Pensando aqui em como usar grafos para compreender percepções dos eleitores a respeito dos pleitos resolvi (eu e o grupo de pesquisa) testar algumas coisas. Para isso, tomei como caso as eleições para a reitoria da Universidade Federal de Pelotas, que tem seis chapas com candidatos de vários institutos e centros. Algumas observações iniciais:

Não trabalho na UFPel e não apoio (nem desapoio) nenhuma das chapas. Esse trabalho tem apenas o objetivo de tentar entender como as pessoas usam a mídia social para campanhas políticas e que tipo de dados podem ser observados.
Apesar de ter procurado todas as chapas no Twitter, só consegui encontrar cinco. Vi que alguns candidatos estão fazendo campanha em contas pessoais, mas essas contas não entraram na coleta de dados, apenas as contas “de campanha”, ou seja, que tinham o título da chapa. Chapa que eu não encontrei a conta: Chapa 5 – A UFPel pode mais: ciência, cultura e cidadania (Paulo e Fábio).
Os alunos parecem pouquíssimo mobilizados. Em várias buscas pelo tema, encontrei poucas menções, a maioria relativa a contas de professores (e alguns funcionários). Poucos alunos manifestaram-se a respeito das eleições. Veremos mais adiante e mais perto do pleito.
Por conta disso, analisei apenas os grafos/dados dos seguidores das contas. A hipótese era tentar compreender quem era o público que estava “escutando” aquela conta e/ou apoiando e que tipo de indicativo poderia ver nisso.
As cores nos grafos representam os “grupos” de seguidores. Coletei 1,5 graus, ou seja, quem dos seguidores se segue também aparece no grafo. Quanto menos cores, maior o número de interconexões entre os nós; quanto mais cores, menor o número de interconexões.
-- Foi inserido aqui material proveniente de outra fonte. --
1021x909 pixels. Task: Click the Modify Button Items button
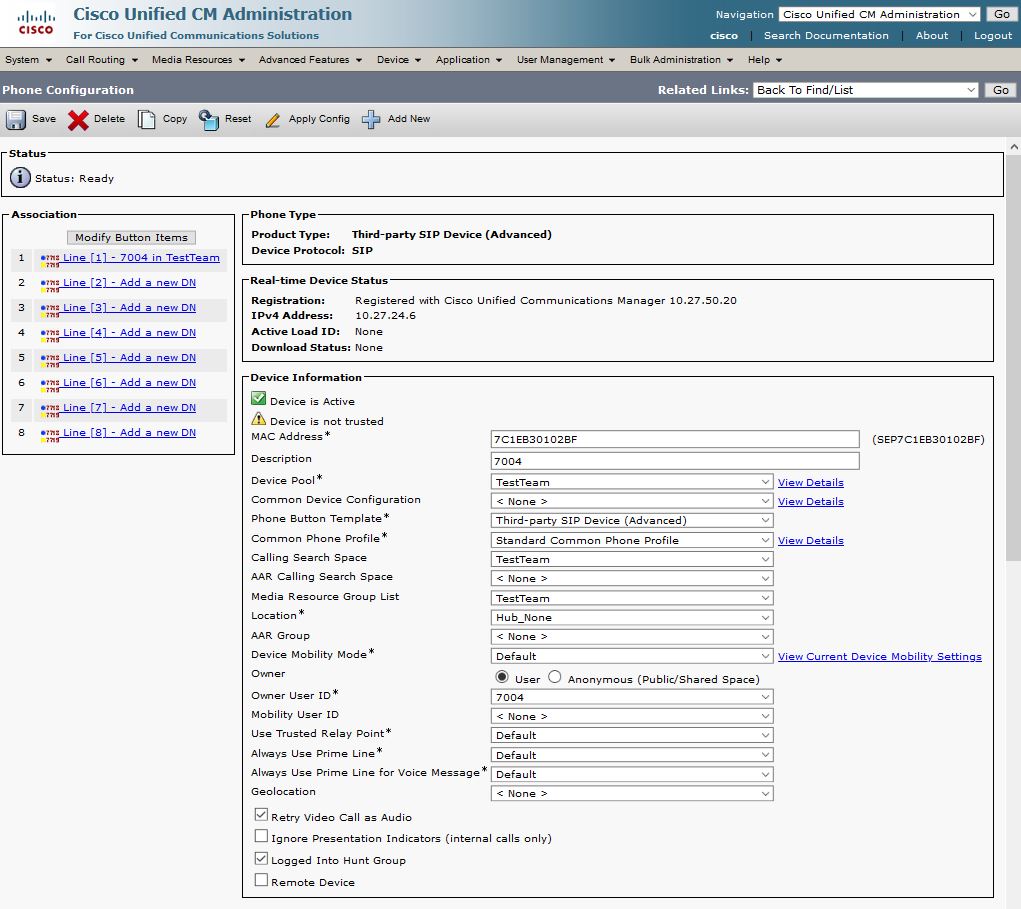pos(131,237)
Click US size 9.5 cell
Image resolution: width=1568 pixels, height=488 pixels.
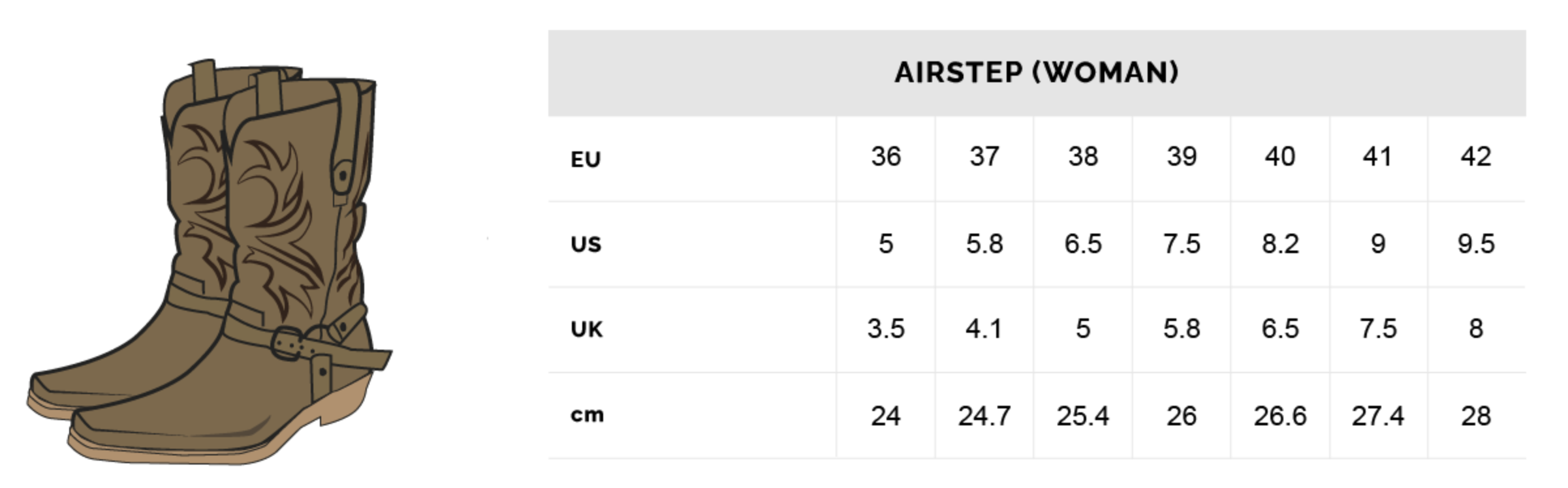(1477, 244)
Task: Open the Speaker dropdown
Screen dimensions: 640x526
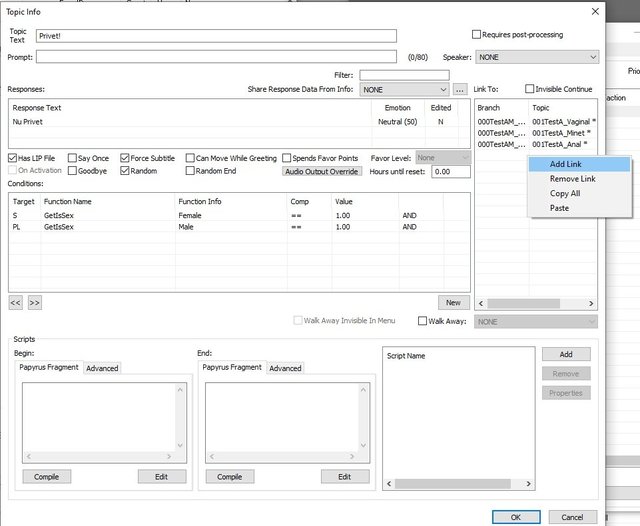Action: click(x=537, y=58)
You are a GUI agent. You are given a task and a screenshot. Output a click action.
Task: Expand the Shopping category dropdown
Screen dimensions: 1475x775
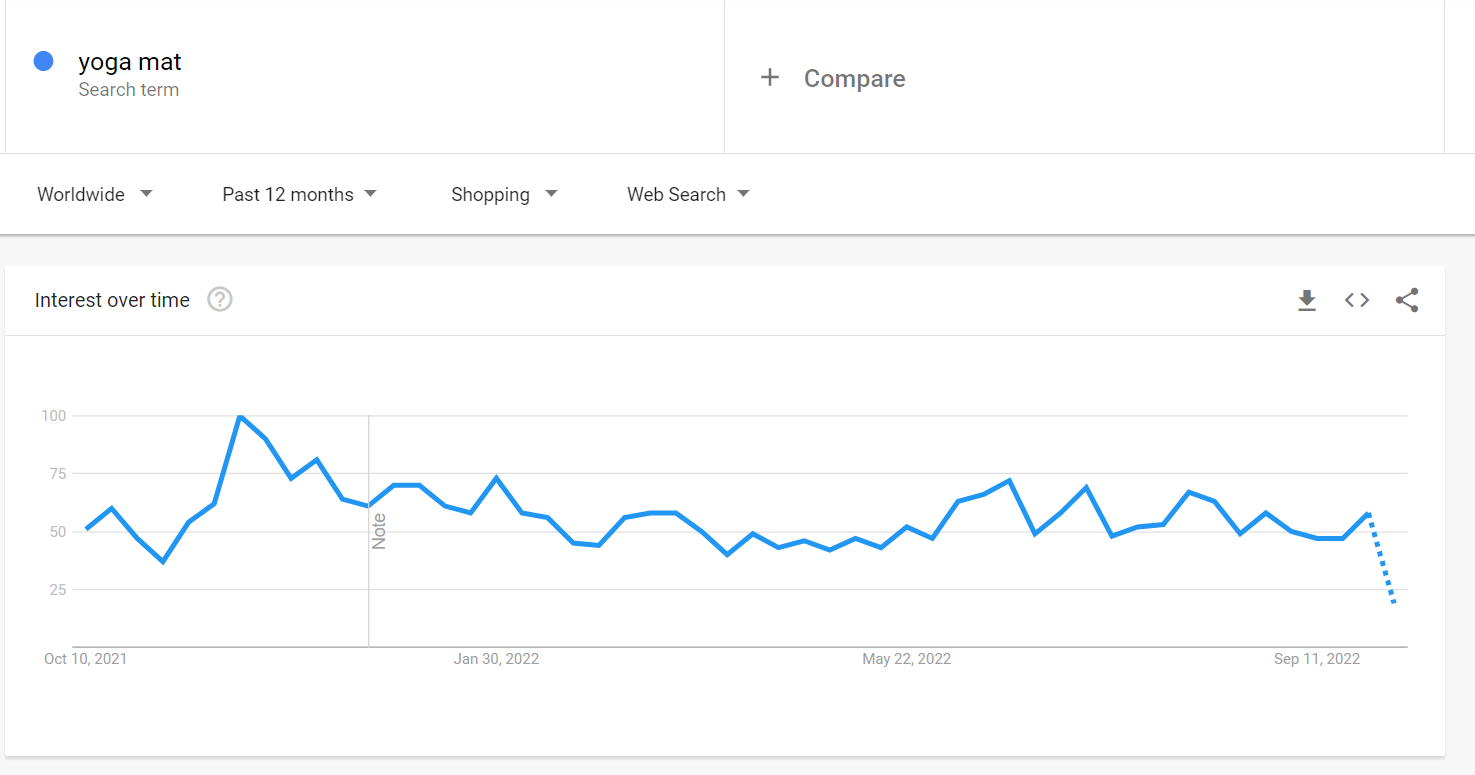point(504,194)
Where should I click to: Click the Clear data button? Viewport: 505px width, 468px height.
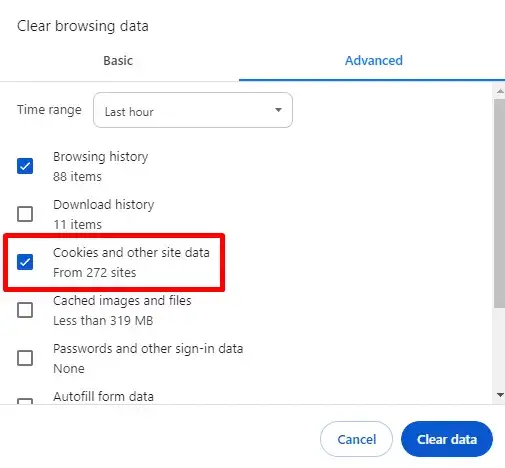coord(447,439)
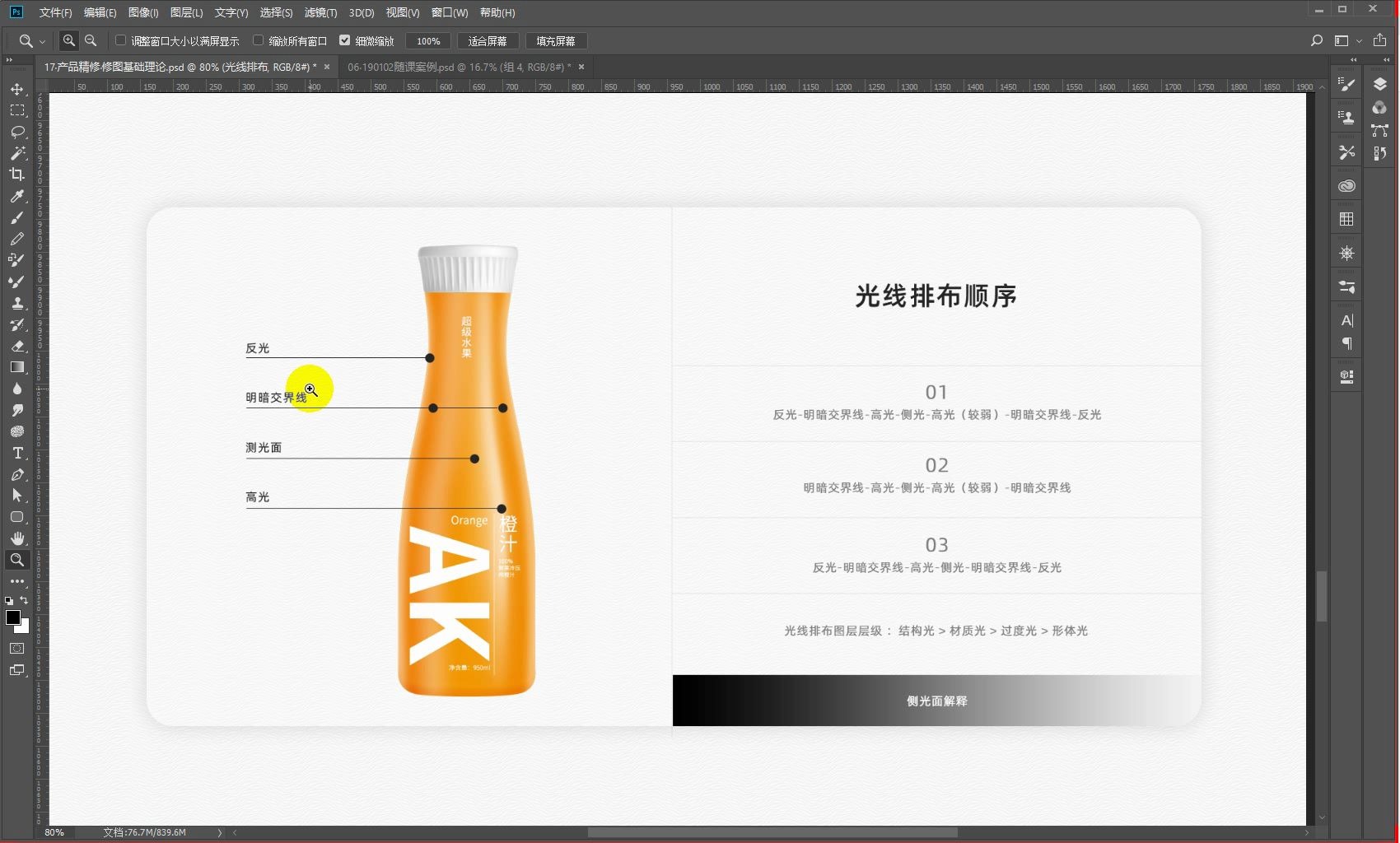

A idéia é mostrar (parcialmente) quantos “grupos” diferentes a conta tem entre os seguidores. A hipótese é que quanto mais diferentes os grupos de seguidores, maior a heterogeneidade/heterofilia da rede e maior a diferenciação na audiência, o que supostamente poderia ser bom para o candidato, uma vez que está atingindo não apenas um único grupo. Ah, os grupos aparecem divididos por Coeficiente de Clusterização. Usei o Clausett-Newman-Moore.
Todas as chapas não usam o Twitter de forma conversacional. Coletando os dados das conversações, obtive pouquíssimas conversações com a rede em todos os casos. As contas, portanto, estão mais preocupadas em informar.
Os nós maiores representam a conta coletada.
Para ver a imagem em tamanho maior, clique no grafo.

Chapa 1 – Manoel e Márcia (A UFPel que você quer). Conta: @manoelemarcia. Seguidores: 148

Essa foi a chapa que parece abarcar, entre os seguidores, o maior número de grupos. Embora várias das contas pareçam inativas (com poucos tweets/nenhum tweet), tem um grande número de seguidores com também um grande número de seguidores, o que tecnicamente amplifica a audiência.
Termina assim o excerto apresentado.